Search the records for the string "agent", then copy each line where it appears.

== EXCERPTED RECORDS ==

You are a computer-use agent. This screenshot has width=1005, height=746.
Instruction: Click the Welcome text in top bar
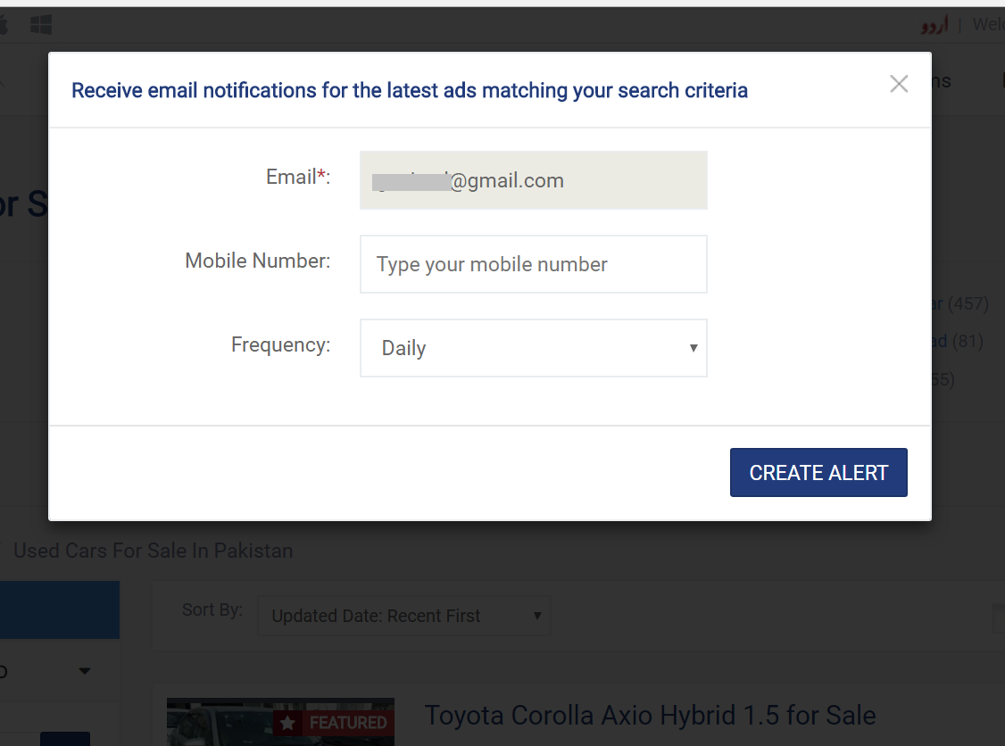(988, 24)
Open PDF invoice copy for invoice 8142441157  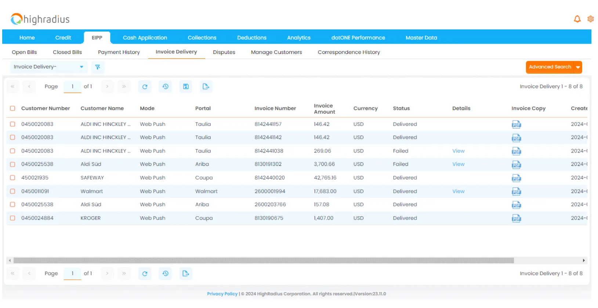(x=516, y=125)
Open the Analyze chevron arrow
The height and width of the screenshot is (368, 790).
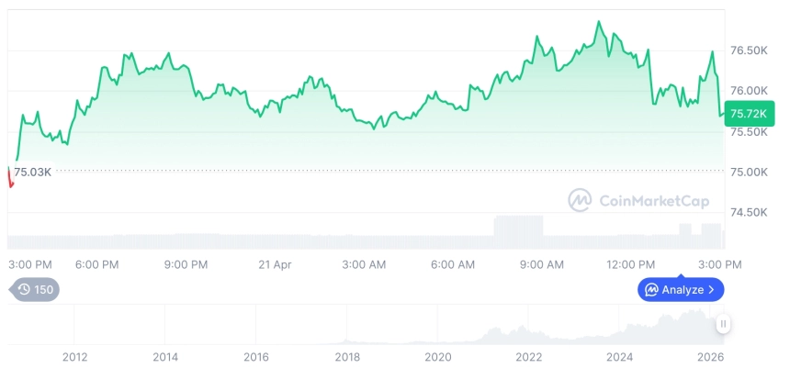coord(712,290)
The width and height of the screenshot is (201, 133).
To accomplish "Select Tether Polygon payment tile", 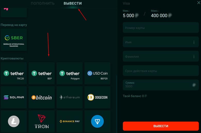I will [x=70, y=73].
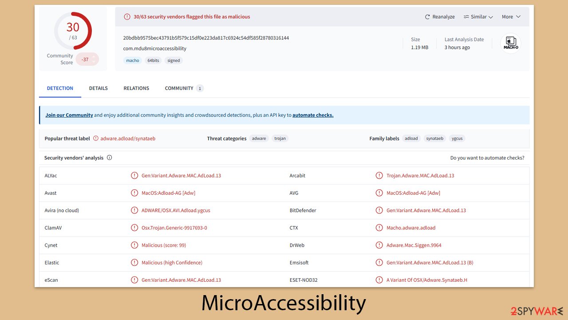Image resolution: width=568 pixels, height=320 pixels.
Task: Click the warning icon on the malicious file banner
Action: pos(127,16)
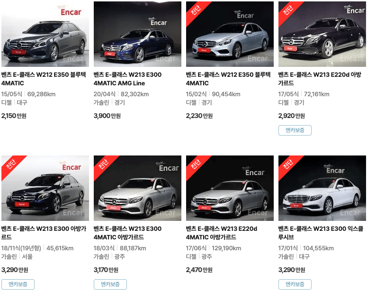Open the W212 E350 69,286km car photo
This screenshot has height=292, width=367.
pyautogui.click(x=45, y=34)
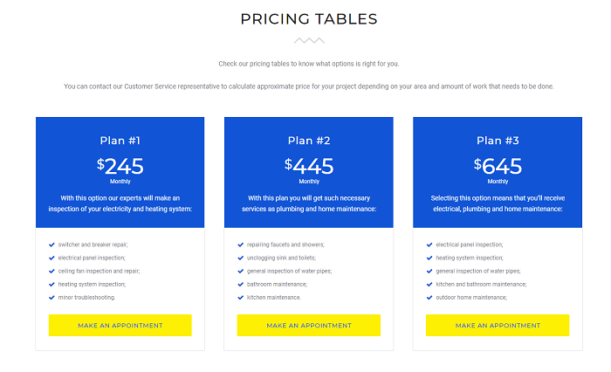This screenshot has width=611, height=372.
Task: Click the Plan #1 heading
Action: [x=120, y=141]
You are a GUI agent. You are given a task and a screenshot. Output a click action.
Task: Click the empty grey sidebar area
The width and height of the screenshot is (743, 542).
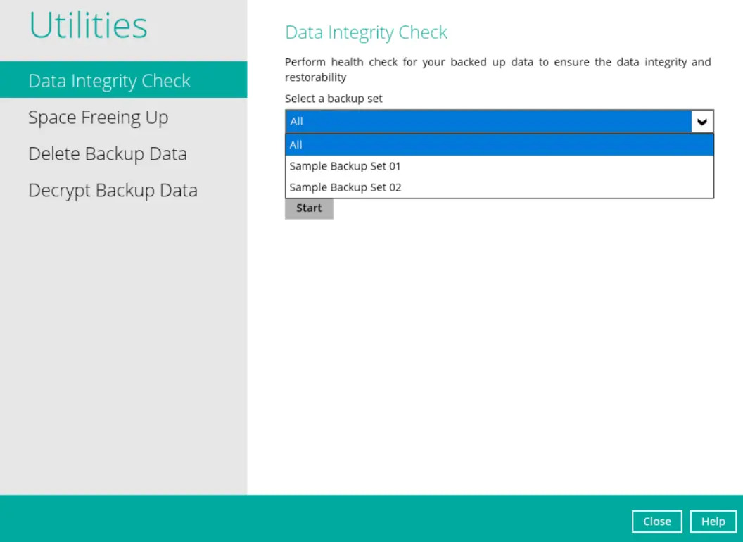(x=123, y=352)
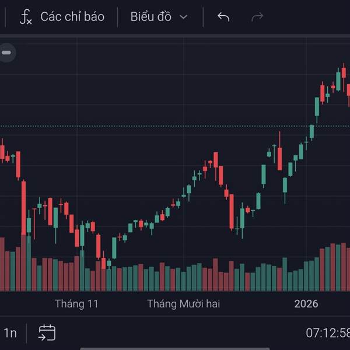350x350 pixels.
Task: Click the tall red candle left of 'Tháng 11'
Action: click(x=24, y=207)
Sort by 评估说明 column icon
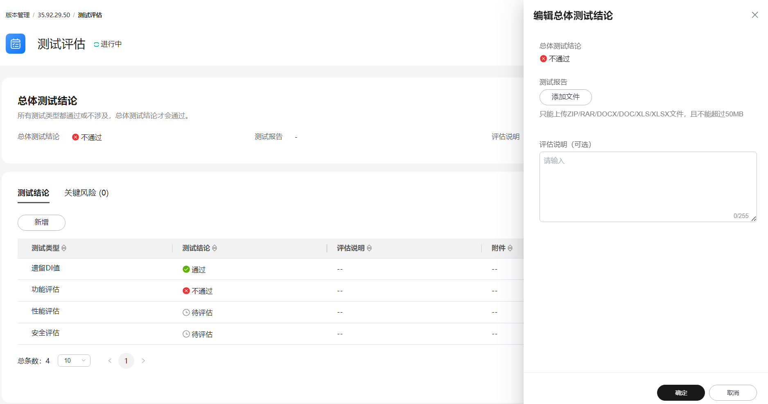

===

• _SOLUTION TO THIS TASK_:
You are a computer-use agent. This screenshot has width=1005, height=746.
You are a GUI agent. You are given a task and a screenshot. Output a click action.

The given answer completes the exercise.